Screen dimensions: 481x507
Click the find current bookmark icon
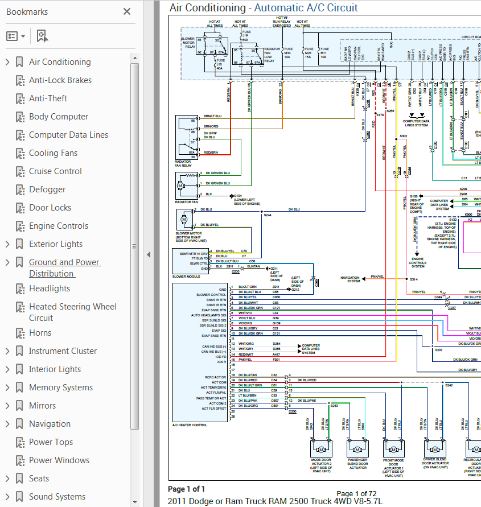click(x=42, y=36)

..........

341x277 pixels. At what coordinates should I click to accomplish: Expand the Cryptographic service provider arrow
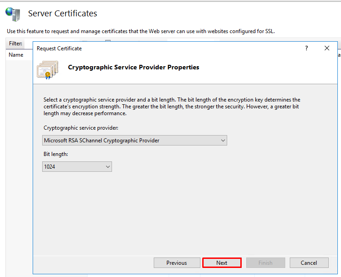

..........

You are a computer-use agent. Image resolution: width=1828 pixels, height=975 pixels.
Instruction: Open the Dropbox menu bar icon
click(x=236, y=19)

..........

Put the rows above into a JSON list of strings, one string per line, starting at the line containing "Screen dimensions: 481x507" and ending at the line containing "click(x=42, y=36)", with both of those lines included and blank lines skipped. Leave the pictures out of the list.

• _Result_
[
  "Screen dimensions: 481x507",
  "Click the find current bookmark icon",
  "click(x=42, y=36)"
]